> Problem details
The output must reproduce each line of the data word for word.

.....

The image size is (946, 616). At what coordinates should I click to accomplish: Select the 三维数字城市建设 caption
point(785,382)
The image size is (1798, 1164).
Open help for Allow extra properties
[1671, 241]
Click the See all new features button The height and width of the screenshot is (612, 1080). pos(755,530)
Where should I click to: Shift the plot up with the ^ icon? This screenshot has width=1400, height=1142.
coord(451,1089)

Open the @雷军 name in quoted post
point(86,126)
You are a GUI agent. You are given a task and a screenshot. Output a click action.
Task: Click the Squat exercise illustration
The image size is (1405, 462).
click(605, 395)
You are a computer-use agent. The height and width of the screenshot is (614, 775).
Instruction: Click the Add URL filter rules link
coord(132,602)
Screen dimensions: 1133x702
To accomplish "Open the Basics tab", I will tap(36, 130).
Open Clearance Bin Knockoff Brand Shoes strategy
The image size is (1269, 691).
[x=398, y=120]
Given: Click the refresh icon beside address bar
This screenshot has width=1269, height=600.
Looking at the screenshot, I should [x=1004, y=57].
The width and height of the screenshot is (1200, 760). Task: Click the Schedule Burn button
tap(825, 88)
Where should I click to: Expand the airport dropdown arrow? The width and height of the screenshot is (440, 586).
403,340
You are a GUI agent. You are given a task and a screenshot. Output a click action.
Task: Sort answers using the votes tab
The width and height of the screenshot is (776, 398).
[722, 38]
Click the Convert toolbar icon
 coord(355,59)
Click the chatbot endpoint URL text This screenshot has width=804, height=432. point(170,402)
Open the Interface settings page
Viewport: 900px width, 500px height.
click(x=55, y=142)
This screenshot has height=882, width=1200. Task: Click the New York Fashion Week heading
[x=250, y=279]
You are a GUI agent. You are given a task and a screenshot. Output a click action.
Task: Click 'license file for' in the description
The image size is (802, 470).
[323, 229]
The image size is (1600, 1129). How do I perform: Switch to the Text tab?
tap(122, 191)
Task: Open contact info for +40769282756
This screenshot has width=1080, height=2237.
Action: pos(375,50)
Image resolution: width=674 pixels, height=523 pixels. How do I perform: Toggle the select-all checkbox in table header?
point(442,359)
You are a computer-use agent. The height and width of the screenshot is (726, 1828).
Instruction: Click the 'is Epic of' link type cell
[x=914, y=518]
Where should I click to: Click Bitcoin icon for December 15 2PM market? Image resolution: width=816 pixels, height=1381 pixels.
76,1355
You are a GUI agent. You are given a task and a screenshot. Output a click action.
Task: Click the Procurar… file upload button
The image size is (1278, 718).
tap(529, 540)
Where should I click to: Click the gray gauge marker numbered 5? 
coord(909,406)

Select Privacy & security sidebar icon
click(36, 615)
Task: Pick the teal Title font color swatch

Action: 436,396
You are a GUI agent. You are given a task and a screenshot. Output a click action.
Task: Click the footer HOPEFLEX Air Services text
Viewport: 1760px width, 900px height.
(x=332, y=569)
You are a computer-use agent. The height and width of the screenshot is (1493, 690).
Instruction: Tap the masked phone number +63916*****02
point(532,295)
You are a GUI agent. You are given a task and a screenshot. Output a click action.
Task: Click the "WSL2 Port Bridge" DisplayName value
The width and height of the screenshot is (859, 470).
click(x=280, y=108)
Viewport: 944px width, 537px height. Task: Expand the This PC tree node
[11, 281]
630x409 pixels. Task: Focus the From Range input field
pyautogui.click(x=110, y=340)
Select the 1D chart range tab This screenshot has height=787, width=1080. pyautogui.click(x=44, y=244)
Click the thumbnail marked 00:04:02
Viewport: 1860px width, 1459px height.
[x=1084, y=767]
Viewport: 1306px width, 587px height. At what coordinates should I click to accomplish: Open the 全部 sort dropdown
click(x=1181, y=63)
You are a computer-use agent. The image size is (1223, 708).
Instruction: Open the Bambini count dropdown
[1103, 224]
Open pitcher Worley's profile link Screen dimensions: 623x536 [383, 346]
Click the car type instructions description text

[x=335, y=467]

.....

> Written solution
The image size is (946, 616). At what coordinates should I click to accomplish: Select the 三维数字城市建设 caption
point(785,382)
The image size is (1798, 1164).
Open help for Allow extra properties
[1671, 241]
Click the See all new features button The height and width of the screenshot is (612, 1080). pos(755,530)
Where should I click to: Shift the plot up with the ^ icon? This screenshot has width=1400, height=1142.
coord(451,1089)

Open the @雷军 name in quoted post
point(86,126)
You are a GUI agent. You are given a task and a screenshot. Output a click action.
Task: Click the Squat exercise illustration
The image size is (1405, 462).
click(605, 395)
You are a computer-use agent. The height and width of the screenshot is (614, 775).
Instruction: Click the Add URL filter rules link
coord(132,602)
Screen dimensions: 1133x702
To accomplish "Open the Basics tab", I will tap(36, 130).
Open Clearance Bin Knockoff Brand Shoes strategy
The image size is (1269, 691).
[x=398, y=120]
Given: Click the refresh icon beside address bar
This screenshot has width=1269, height=600.
Looking at the screenshot, I should [x=1004, y=57].
The width and height of the screenshot is (1200, 760). Task: Click the Schedule Burn button
tap(825, 88)
Where should I click to: Expand the airport dropdown arrow? The width and height of the screenshot is (440, 586).
403,340
You are a GUI agent. You are given a task and a screenshot. Output a click action.
Task: Sort answers using the votes tab
The width and height of the screenshot is (776, 398).
[722, 38]
Click the Convert toolbar icon
 coord(355,59)
Click the chatbot endpoint URL text This screenshot has width=804, height=432. point(170,402)
Open the Interface settings page
Viewport: 900px width, 500px height.
click(x=55, y=142)
This screenshot has height=882, width=1200. Task: Click the New York Fashion Week heading
[x=250, y=279]
You are a GUI agent. You are given a task and a screenshot. Output a click action.
Task: Click 'license file for' in the description
The image size is (802, 470).
[323, 229]
The image size is (1600, 1129). How do I perform: Switch to the Text tab?
tap(122, 191)
Task: Open contact info for +40769282756
This screenshot has width=1080, height=2237.
Action: pos(375,50)
Image resolution: width=674 pixels, height=523 pixels. How do I perform: Toggle the select-all checkbox in table header?
point(442,359)
You are a computer-use agent. The height and width of the screenshot is (726, 1828).
Instruction: Click the 'is Epic of' link type cell
[x=914, y=518]
Where should I click to: Click Bitcoin icon for December 15 2PM market? Image resolution: width=816 pixels, height=1381 pixels.
76,1355
You are a GUI agent. You are given a task and a screenshot. Output a click action.
Task: Click the Procurar… file upload button
The image size is (1278, 718).
tap(529, 540)
Where should I click to: Click the gray gauge marker numbered 5? 
coord(909,406)

Select Privacy & security sidebar icon
click(36, 615)
Task: Pick the teal Title font color swatch

Action: 436,396
You are a GUI agent. You are given a task and a screenshot. Output a click action.
Task: Click the footer HOPEFLEX Air Services text
Viewport: 1760px width, 900px height.
(x=332, y=569)
You are a computer-use agent. The height and width of the screenshot is (1493, 690).
Instruction: Tap the masked phone number +63916*****02
point(532,295)
You are a GUI agent. You are given a task and a screenshot. Output a click action.
Task: Click the "WSL2 Port Bridge" DisplayName value
The width and height of the screenshot is (859, 470).
click(x=280, y=108)
Viewport: 944px width, 537px height. Task: Expand the This PC tree node
[11, 281]
630x409 pixels. Task: Focus the From Range input field
pyautogui.click(x=110, y=340)
Select the 1D chart range tab This screenshot has height=787, width=1080. pyautogui.click(x=44, y=244)
Click the thumbnail marked 00:04:02
Viewport: 1860px width, 1459px height.
[x=1084, y=767]
Viewport: 1306px width, 587px height. At what coordinates should I click to accomplish: Open the 全部 sort dropdown
click(x=1181, y=63)
You are a computer-use agent. The image size is (1223, 708).
Instruction: Open the Bambini count dropdown
[1103, 224]
Open pitcher Worley's profile link Screen dimensions: 623x536 [383, 346]
Click the car type instructions description text

[x=335, y=467]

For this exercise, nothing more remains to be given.